任务说明 |
把下面选读文字中的一段一字不改地抄下来：从“武帝末,郡國盜賊群起,暴勝之”这几个字开始，抄到“疑,征詣公車,拜為青州刺史。”为止。

选读文字 |
--
武帝末,郡國盜賊群起,暴勝之為直指使者,衣繡衣,持斧,逐捕盜賊,督課郡國,東至海,以軍興誅不從命者,威振州郡。勝之素聞不疑賢,至勃海,遣吏請與相見。不疑冠進賢冠,帶櫑具劍,佩環玦,褒衣博帶,盛服至門上謁。門下欲使解劍,不疑曰:“劍者君子武備,所以衛身,不可解。請退。”吏白勝之。勝之開閣延請,望見不疑容貌尊嚴,衣冠甚偉,勝之徙履起迎。登堂坐定,不疑據地曰:“竊伏海瀕,聞暴公子威名舊矣,今乃承顏接辭。凡為吏,太剛則折,太柔則廢,威行施之以恩,然後樹功揚名,永終天祿。”勝之知不疑非庸人,敬納其戒,深接以禮意,問當世所施行。門下諸從事皆州郡選吏,側聽不疑,莫不驚駭。至昏夜,罷去。勝之遂表薦不疑,征詣公車,拜為青州刺史。
久之,武帝崩,昭帝即位,而齊孝王孫劉澤交結郡國豪傑謀反,欲先殺青州刺史。不疑發覺,收捕,皆伏其辜。擢為京兆尹,賜錢百萬。京師吏民敬其威信。每行縣錄囚徒還(3),其母輒問不疑:“有所平反,活幾何人?”即不疑多有所平反,母喜笑,為飲食語言異於他時;或亡(無)所出,母怒,為之不食。故不疑為吏,嚴而不殘。
始元五年,有壹男子乘黃犢車,建黃施,衣黃旐,著黃冒(帽),詣北闕,自謂衛太子。公車以聞,詔使公卿將軍中二千石雜識視。長安中吏民聚觀者數萬人。右將軍勒兵闕下,以備非常。丞相禦史中二千石至者並莫敢發言。京兆尹不疑後到,叱從吏收縛。或曰:“是非未可知,且安之。”不疑曰:““諸君何患於衛太子!昔蒯聵建命出奔,輒距(拒)而不納,《春秋》是之。衛太子得罪先帝,亡不即死,今來自詣,此罪人也。”遂送詔獄。
--
所给材料 |
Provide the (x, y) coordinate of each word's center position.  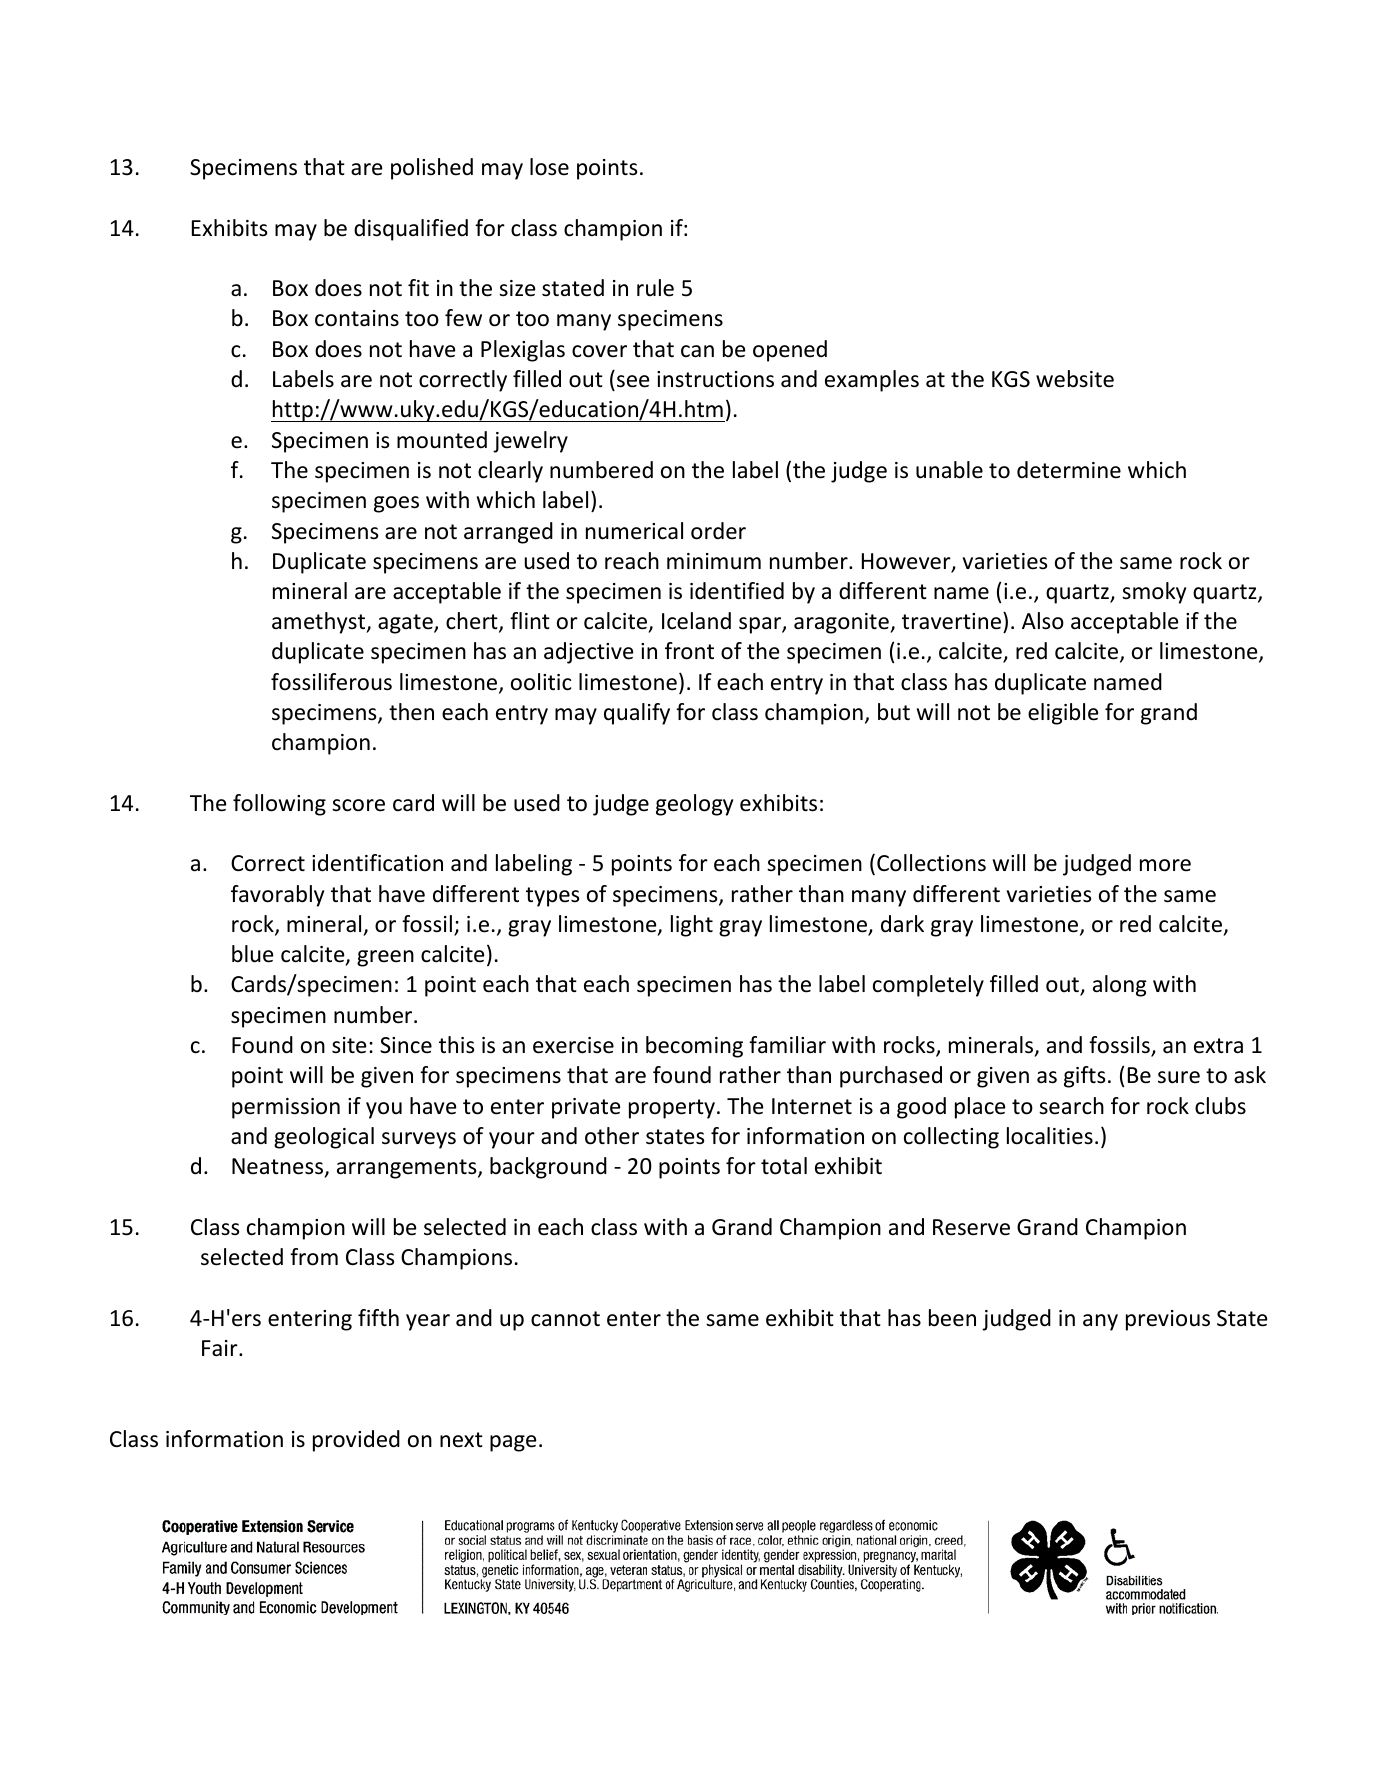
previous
--
参考答案 |
武帝末,郡國盜賊群起,暴勝之為直指使者,衣繡衣,持斧,逐捕盜賊,督課郡國,東至海,以軍興誅不從命者,威振州郡。勝之素聞不疑賢,至勃海,遣吏請與相見。不疑冠進賢冠,帶櫑具劍,佩環玦,褒衣博帶,盛服至門上謁。門下欲使解劍,不疑曰:“劍者君子武備,所以衛身,不可解。請退。”吏白勝之。勝之開閣延請,望見不疑容貌尊嚴,衣冠甚偉,勝之徙履起迎。登堂坐定,不疑據地曰:“竊伏海瀕,聞暴公子威名舊矣,今乃承顏接辭。凡為吏,太剛則折,太柔則廢,威行施之以恩,然後樹功揚名,永終天祿。”勝之知不疑非庸人,敬納其戒,深接以禮意,問當世所施行。門下諸從事皆州郡選吏,側聽不疑,莫不驚駭。至昏夜,罷去。勝之遂表薦不疑,征詣公車,拜為青州刺史。